Ridolfo del Ghirlandaio: the Renaissance propaganda in Palazzo Vecchio
The Chapel of the Priors in the Palazzo Vecchio, in Florence, is a mixture of art, form and information, architecture and ethics. And it is an example of how all these categories, in the art of the past, were not disconnected from reality, but closely related to politics, to the good governance of the city, to the moral and spiritual principles that were to guide administrators.
Gonfaloniere Piero Soderini commissioned Baccio d’Agnolo to build the chapel at the time of the first Republic in 1511, though building work continued after the return of the Medici in 1512. Ridolfo del Ghirlandaio, son of the better known Domenico, decorated it with religious themes, scrolls, Florentine emblems and ornamental motifs on a gold background imitating mosaic work.
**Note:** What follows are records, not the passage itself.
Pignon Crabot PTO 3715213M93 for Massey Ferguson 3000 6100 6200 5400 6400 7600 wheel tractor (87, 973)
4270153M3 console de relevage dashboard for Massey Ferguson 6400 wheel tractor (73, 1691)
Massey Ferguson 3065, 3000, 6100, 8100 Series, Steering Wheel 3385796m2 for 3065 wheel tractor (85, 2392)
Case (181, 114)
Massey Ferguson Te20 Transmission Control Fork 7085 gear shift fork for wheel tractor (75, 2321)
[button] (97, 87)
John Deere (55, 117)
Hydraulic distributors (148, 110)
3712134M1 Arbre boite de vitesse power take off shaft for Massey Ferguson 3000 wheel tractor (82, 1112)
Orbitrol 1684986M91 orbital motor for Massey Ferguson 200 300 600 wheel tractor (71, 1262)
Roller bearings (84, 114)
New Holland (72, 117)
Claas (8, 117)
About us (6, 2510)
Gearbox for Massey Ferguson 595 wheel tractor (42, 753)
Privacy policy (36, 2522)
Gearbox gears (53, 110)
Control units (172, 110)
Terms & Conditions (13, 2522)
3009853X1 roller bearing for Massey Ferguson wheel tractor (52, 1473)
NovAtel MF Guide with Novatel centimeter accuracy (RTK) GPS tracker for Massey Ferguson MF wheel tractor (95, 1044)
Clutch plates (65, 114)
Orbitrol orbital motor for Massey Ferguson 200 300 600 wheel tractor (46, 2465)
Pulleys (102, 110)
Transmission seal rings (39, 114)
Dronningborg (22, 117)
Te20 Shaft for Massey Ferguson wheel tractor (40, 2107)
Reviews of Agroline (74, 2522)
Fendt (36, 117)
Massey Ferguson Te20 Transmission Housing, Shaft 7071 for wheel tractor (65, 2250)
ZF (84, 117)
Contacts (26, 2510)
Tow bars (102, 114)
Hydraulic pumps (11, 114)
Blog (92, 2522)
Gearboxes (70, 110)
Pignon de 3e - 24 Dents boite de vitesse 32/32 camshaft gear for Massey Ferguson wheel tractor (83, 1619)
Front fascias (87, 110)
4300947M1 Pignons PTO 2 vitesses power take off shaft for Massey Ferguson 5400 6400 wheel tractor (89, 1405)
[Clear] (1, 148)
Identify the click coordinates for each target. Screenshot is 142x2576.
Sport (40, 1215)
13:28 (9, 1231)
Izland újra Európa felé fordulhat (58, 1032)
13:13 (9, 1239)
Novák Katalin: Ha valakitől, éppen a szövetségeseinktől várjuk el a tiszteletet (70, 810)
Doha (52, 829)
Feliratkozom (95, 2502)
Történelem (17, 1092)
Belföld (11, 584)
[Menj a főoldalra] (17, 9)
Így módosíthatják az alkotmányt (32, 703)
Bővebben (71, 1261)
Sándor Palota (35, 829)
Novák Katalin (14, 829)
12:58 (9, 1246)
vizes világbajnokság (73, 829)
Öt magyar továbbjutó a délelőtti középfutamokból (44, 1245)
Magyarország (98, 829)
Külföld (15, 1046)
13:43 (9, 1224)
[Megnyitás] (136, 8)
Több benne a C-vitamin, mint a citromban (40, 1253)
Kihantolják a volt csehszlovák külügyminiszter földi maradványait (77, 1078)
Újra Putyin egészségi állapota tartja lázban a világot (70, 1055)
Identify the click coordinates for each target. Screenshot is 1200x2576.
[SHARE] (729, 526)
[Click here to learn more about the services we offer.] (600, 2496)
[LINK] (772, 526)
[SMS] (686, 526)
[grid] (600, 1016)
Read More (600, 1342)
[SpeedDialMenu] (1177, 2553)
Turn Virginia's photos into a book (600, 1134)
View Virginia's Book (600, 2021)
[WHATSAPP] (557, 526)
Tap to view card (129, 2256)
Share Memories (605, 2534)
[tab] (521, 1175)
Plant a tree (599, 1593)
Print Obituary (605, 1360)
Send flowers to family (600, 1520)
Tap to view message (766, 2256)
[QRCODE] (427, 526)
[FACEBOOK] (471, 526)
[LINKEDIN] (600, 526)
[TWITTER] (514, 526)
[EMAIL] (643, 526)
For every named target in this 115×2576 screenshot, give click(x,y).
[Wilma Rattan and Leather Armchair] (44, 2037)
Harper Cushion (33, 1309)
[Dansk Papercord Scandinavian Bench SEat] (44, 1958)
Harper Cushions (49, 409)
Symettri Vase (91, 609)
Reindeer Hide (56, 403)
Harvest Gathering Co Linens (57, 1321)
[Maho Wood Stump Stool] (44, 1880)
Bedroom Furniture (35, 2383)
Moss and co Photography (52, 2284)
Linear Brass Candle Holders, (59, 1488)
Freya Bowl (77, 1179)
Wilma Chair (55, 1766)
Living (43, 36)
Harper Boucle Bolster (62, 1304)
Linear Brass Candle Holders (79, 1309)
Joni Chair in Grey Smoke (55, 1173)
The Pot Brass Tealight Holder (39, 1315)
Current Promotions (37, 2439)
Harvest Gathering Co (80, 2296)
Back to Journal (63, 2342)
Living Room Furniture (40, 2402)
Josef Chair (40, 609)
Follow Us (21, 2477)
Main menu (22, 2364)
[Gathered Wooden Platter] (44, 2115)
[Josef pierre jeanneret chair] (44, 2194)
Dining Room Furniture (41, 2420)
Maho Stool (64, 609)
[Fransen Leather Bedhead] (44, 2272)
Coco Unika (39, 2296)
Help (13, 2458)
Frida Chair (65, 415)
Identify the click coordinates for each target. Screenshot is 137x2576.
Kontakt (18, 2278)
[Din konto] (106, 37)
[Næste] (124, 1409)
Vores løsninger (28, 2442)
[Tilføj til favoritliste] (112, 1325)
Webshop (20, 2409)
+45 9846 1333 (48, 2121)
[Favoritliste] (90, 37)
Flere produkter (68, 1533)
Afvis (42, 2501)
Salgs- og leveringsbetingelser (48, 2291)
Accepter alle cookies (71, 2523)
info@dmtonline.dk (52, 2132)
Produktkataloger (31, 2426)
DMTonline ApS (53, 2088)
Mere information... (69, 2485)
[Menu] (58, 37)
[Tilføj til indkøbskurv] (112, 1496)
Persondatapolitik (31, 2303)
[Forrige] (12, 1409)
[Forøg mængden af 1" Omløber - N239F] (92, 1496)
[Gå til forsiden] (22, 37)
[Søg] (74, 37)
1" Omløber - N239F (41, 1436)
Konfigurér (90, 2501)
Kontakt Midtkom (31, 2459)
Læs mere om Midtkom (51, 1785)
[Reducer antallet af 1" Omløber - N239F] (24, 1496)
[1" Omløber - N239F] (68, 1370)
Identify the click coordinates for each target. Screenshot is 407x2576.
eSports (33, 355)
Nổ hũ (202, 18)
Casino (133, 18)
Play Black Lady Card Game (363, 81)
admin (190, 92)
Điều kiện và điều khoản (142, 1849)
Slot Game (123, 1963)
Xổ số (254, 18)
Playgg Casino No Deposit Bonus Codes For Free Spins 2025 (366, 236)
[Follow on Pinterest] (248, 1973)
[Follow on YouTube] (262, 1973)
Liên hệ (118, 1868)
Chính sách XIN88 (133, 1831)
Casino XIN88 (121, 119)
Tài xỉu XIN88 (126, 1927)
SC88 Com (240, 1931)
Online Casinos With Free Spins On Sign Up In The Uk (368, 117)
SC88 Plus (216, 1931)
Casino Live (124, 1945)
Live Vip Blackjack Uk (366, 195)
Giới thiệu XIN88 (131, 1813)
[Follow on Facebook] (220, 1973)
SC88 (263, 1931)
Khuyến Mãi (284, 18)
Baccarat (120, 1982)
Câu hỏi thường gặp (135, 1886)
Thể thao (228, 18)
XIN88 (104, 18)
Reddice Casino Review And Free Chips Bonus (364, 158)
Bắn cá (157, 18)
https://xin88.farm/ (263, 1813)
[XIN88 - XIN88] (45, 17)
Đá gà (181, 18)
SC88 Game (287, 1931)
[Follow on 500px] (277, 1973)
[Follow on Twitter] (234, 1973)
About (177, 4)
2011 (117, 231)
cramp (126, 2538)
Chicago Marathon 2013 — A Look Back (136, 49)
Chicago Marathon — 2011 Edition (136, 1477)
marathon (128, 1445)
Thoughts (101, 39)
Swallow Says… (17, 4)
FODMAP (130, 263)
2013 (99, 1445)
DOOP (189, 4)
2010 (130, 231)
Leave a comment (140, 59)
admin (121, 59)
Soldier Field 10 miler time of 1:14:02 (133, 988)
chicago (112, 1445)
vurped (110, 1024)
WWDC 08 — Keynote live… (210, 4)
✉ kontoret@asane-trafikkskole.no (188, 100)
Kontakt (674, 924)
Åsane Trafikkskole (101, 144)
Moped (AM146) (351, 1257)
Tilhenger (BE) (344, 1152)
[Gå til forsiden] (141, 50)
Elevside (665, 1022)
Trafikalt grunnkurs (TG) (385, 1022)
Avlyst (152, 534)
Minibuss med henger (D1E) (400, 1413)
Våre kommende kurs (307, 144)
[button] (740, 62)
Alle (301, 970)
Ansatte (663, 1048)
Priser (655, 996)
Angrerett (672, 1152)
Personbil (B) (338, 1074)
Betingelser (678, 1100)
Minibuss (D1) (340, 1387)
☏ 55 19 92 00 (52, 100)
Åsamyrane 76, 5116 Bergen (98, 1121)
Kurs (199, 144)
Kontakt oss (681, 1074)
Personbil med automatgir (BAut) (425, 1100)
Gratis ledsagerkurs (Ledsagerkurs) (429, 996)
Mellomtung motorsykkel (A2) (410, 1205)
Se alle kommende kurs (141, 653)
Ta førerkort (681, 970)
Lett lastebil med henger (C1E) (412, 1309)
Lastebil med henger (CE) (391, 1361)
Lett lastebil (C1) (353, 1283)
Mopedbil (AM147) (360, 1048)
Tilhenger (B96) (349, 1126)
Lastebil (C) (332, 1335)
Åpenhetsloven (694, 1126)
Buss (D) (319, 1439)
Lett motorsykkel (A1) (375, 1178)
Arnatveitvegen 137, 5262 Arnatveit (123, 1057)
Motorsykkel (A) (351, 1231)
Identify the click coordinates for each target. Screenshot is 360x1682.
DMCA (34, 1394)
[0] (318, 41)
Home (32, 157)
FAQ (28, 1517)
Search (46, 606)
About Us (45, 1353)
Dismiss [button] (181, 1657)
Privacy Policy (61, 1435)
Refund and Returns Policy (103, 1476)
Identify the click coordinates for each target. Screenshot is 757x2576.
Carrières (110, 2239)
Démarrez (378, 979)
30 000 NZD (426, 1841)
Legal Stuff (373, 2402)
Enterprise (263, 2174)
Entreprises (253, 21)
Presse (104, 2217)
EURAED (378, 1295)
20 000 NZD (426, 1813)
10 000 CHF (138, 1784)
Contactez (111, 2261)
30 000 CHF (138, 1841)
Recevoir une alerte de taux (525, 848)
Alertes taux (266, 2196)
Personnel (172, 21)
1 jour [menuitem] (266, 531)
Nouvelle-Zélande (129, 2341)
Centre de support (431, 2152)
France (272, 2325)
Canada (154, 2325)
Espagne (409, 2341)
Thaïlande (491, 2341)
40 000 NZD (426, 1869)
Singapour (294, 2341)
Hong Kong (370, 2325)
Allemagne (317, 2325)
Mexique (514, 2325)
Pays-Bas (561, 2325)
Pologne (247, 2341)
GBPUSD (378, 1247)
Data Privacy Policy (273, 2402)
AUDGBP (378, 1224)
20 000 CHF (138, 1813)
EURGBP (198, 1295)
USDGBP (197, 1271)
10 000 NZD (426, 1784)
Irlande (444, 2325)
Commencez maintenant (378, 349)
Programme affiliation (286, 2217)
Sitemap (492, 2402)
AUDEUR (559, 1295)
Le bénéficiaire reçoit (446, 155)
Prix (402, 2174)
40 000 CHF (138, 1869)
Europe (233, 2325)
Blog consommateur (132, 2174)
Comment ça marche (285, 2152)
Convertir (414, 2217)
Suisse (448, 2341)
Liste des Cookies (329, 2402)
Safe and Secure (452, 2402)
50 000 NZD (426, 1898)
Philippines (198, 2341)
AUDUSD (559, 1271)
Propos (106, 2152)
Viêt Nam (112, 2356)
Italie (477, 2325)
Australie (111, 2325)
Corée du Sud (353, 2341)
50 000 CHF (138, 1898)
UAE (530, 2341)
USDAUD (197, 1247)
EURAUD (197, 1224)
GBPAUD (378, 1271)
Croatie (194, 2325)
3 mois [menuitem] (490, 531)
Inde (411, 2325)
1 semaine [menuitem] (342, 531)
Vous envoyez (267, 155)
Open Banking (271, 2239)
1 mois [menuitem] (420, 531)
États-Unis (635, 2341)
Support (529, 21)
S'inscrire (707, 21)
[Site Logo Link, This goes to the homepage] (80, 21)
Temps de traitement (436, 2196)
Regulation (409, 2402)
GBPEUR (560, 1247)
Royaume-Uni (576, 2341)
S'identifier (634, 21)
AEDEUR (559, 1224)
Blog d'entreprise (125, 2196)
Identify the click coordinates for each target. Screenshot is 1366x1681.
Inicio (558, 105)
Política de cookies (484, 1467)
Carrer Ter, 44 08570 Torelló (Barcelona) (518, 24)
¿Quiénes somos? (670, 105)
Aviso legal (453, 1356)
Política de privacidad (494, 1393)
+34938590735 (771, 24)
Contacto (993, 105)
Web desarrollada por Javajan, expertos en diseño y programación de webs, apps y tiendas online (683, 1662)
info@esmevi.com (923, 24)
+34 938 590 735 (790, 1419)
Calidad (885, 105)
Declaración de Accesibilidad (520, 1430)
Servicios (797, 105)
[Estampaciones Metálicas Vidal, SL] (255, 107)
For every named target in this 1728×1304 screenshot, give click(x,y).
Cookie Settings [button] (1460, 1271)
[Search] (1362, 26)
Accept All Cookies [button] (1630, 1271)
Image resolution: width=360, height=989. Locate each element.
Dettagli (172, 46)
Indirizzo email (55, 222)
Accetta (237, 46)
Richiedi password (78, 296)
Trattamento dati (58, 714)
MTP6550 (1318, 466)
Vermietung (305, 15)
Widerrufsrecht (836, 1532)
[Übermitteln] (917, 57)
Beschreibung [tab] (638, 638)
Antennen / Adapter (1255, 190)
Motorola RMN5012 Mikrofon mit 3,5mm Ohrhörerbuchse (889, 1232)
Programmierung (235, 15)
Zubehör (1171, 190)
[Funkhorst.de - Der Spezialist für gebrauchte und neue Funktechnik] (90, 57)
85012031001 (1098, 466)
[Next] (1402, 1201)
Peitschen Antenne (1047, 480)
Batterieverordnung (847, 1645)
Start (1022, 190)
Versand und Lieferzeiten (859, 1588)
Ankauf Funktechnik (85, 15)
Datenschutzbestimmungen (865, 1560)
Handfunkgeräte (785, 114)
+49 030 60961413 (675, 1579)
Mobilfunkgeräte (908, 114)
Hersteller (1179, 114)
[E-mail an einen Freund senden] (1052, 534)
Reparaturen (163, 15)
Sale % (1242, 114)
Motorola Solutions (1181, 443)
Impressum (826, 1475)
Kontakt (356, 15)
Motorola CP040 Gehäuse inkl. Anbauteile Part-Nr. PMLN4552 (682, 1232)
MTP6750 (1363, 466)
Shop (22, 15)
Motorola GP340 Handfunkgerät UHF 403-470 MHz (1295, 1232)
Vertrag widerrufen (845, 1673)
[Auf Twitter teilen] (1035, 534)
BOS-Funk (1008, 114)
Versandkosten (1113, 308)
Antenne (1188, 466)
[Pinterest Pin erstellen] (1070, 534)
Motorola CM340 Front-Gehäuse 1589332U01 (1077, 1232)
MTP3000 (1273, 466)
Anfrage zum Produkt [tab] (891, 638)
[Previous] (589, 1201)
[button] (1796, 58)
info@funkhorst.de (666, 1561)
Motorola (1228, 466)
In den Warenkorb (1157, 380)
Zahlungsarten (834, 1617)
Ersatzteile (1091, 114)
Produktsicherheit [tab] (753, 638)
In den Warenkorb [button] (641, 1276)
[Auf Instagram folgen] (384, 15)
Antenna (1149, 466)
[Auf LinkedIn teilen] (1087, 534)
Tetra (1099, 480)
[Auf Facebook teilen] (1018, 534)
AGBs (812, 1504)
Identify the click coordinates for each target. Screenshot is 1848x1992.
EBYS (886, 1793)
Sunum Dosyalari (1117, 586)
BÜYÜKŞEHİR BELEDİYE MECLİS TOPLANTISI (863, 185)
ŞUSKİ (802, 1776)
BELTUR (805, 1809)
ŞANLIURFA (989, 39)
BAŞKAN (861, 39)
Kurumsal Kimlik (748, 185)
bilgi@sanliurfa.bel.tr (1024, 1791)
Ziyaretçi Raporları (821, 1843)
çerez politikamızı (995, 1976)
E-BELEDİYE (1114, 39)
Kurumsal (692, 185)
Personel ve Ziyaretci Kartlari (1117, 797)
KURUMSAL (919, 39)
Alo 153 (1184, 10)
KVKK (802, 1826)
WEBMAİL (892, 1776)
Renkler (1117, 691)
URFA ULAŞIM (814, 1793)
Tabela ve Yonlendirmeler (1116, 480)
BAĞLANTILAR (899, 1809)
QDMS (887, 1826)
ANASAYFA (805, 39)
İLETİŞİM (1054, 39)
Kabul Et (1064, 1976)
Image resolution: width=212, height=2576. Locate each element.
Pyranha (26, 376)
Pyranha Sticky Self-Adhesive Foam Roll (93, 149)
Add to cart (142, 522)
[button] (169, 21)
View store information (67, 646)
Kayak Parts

The vaults echo the ceiling of Raphael’s Stanza della Segnatura in the Vatican. Thirty-two Latin inscriptions from the Bible and Classical or early Christian writers declaim the moral and religious principles that were supposed to guide the decisions of the government officials who gathered here to pray. The chapel was also home to Treasury of the Signoria’s archives and the most treasured possessions, including the famous Digest of Justinian codex (533), which was removed from the city of Pisa and is kept, along with a rare Greek evangelistary (9th century), in the aumbry on the right of the altar, as recorded by an inscription in the grille painted on the aumbry doors (now in the Biblioteca Medicea Laurenziana in Florence).